DuPAGE COUNTY, Ill. — 22 cases of COVID-19 have been confirmed at a DuPage County nursing home.
Illinois Gov. JB Pritzker made the announcement Tuesday at a news conference.
Over the weekend, health officials announced a resident at the Chateau Nursing and Rehabilitation Center, located in the 7000 block of South Madison Street in Willowbrook tested positive for COVID-19. That person was hospitalized in critical condition.
The state health department tested others in the same home and 22 cases of the virus were confirmed.
18 residents and 4 staff members are in isolation.
Their conditions are unknown, but health officials said they’re monitoring them closely.
“This is deeply troubling. I was very upset to hear the news from the briefing earlier,” Dan Cronin, DuPage County Board Chairman said. “Our hearts go out to the residents and staff at the long-term care facility who were just diagnosed in the last day.”
About 200 people at the facility underwent testing.
The number of positive cases could climb because health officials haven’t received all the results yet.
“We don’t know how it was contracted but we do appreciate the quick action of the clinical staff at the nursing home,” executive director DuPage County Health Dept Karen Ayala said. “And we feel it was because of their quick action both in diagnosing as well as providing the preventative measures.”
The health department is reaching out to everyone those patients have been in contact with.
“This is part of the way we do disease investigation,” Ayala said. “We start then peeling back and so each of the individuals that these 22 people have come in contact with will now be tracked and identified and asked about how they’re feeling.
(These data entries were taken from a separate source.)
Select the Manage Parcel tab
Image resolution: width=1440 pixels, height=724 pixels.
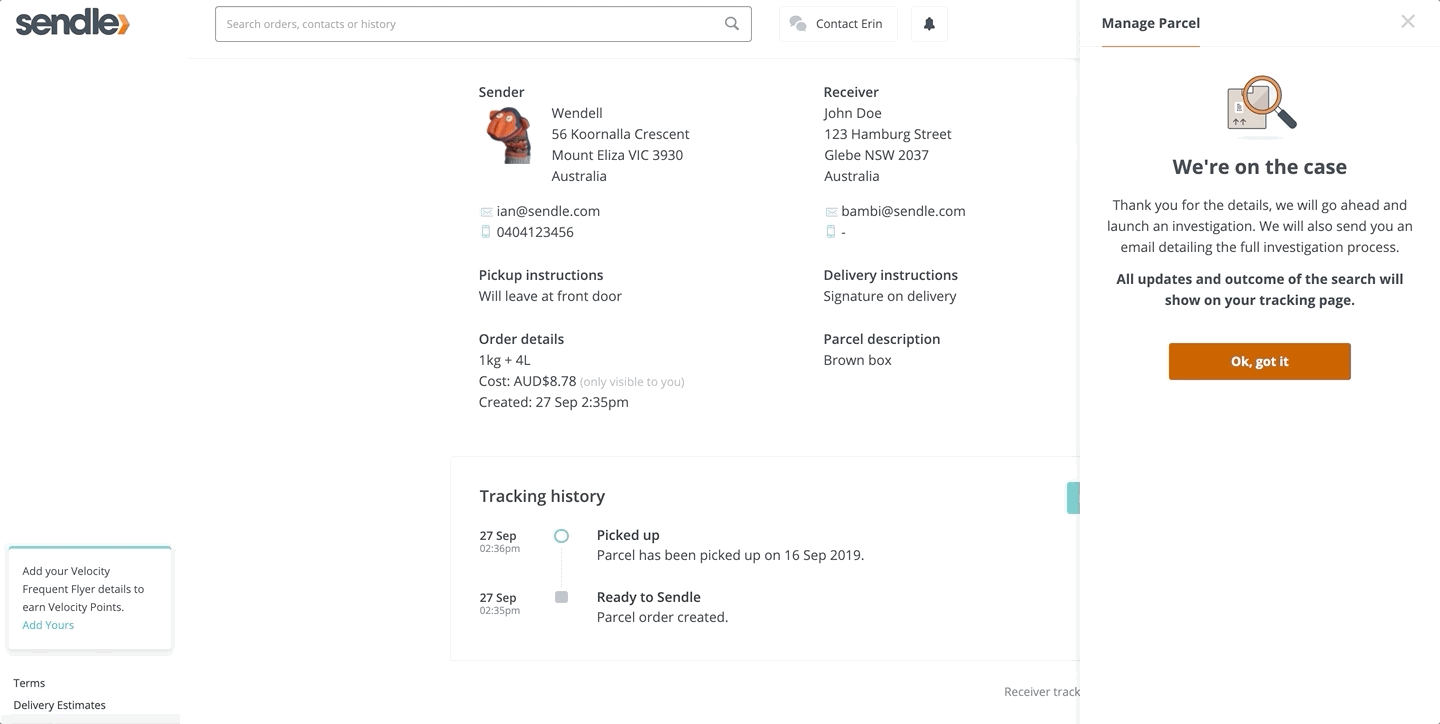click(x=1150, y=23)
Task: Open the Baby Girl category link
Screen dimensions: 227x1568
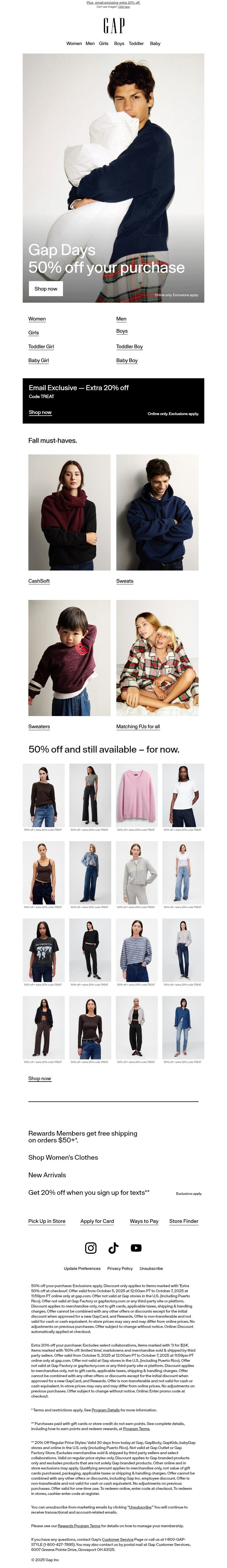Action: (38, 360)
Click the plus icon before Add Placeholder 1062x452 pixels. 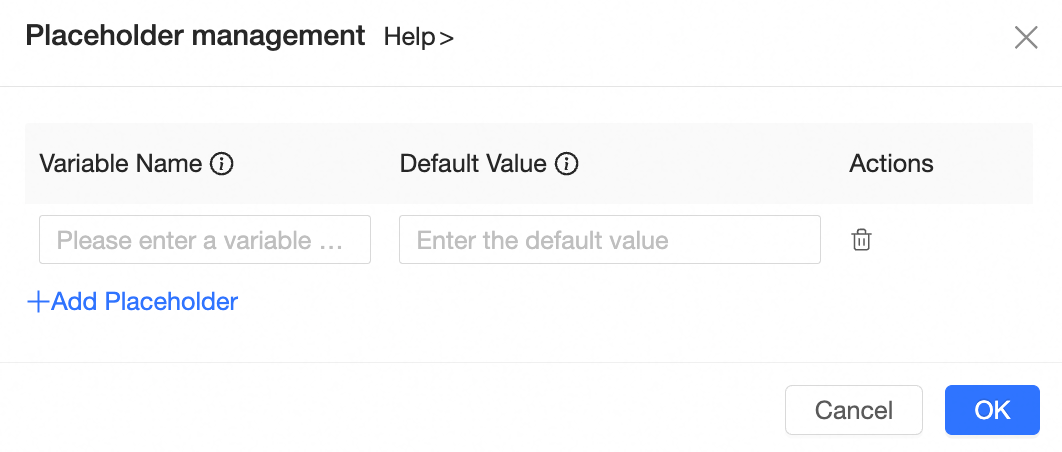coord(37,302)
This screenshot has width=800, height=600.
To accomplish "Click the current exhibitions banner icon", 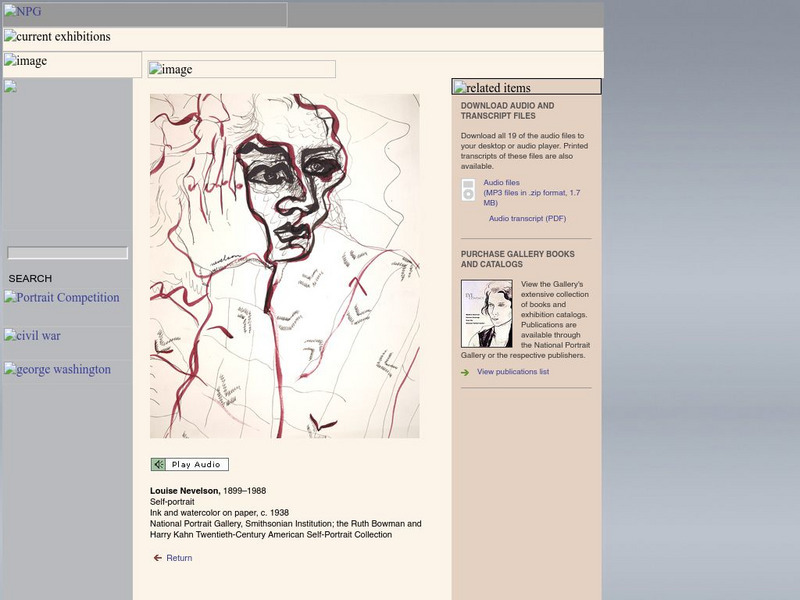I will (10, 35).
We’ll start monitoring them as well.”
Health officials say for every person who’s tested positive, they’ve been in contact with an average of 90 people.
“We recommend that they stay at home. That they self quarantine and that they reach out for medical care when and if they develop symptoms,” Ayala said. “We don’t recommend taking public health action for individuals who are contacts of the contacts.”
“We must double down,” Cronin said. “We must intensify our efforts to adhere to the public health guidelines and ask every person to take individual action that they can, they must.”
Health officials said they have been in contact with their counterparts in Washington state in an effort to use them as a resource as they work through these cases.